__RECORDED DATA__:
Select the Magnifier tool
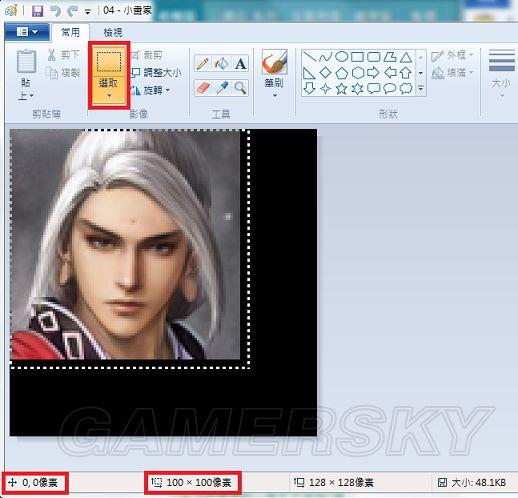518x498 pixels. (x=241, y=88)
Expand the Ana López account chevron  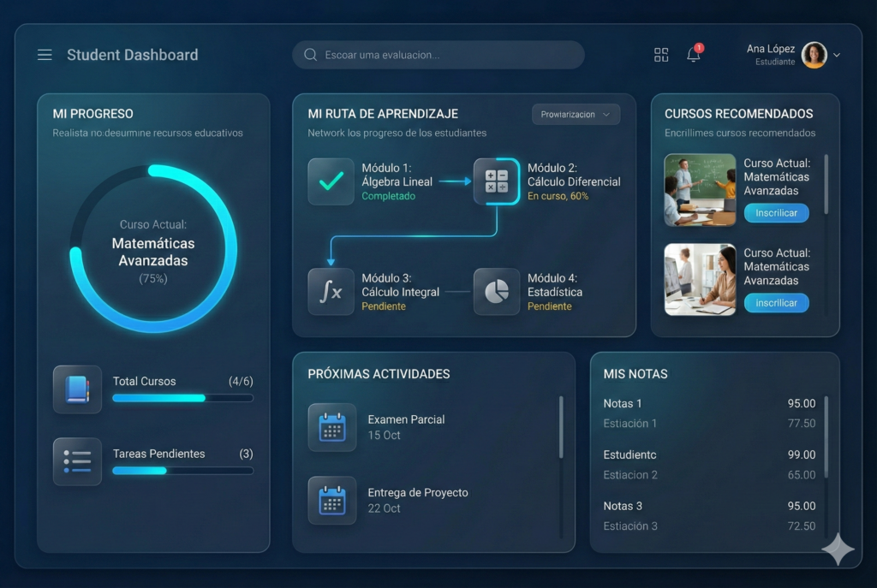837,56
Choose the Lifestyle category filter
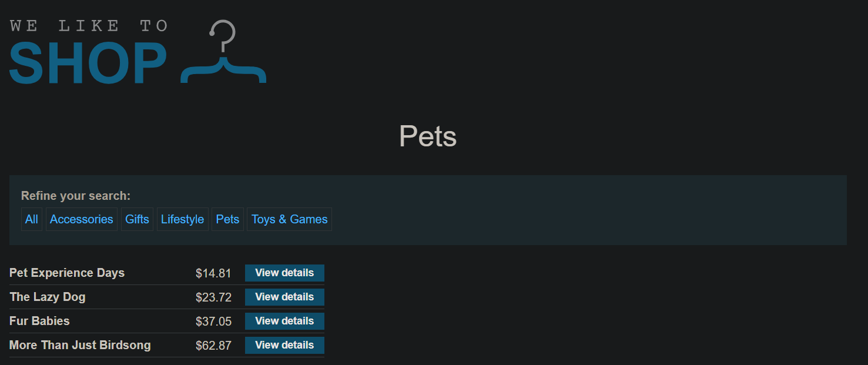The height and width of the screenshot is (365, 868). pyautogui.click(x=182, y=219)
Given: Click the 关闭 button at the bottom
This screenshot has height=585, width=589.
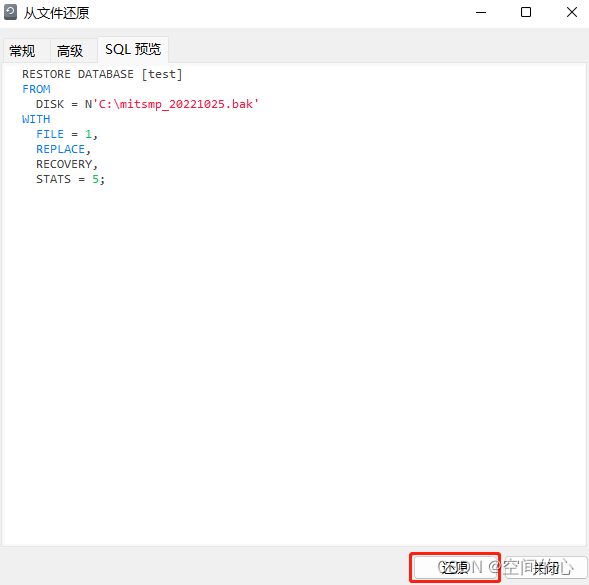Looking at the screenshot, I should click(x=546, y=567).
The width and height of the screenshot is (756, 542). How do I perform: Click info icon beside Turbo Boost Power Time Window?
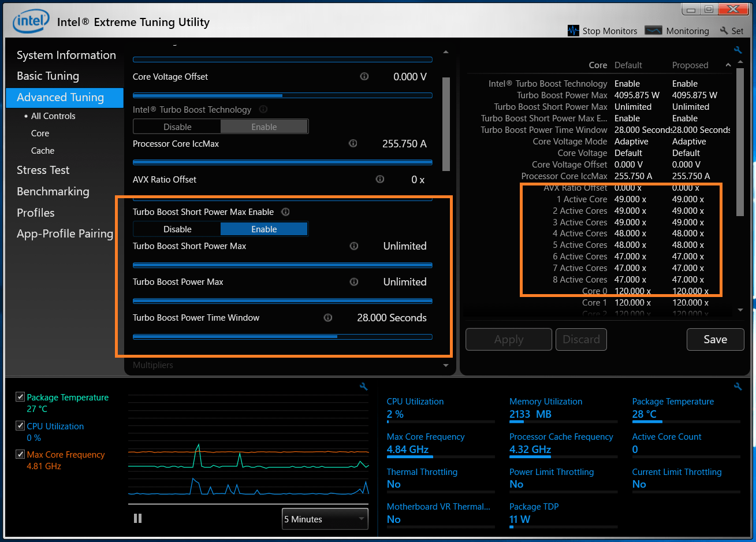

__EXERCISE OBJECTIVE__:
Write out, exactly and with nothing added, every line from the one that holds "Given: Click the 关闭 button at the bottom" to the end of the entries above; pictures stay out.

__OUTPUT OF THE EXERCISE__:
Given: Click the 关闭 button at the bottom
This screenshot has height=585, width=589.
Looking at the screenshot, I should click(x=546, y=567).
The width and height of the screenshot is (756, 542). How do I perform: Click info icon beside Turbo Boost Power Time Window?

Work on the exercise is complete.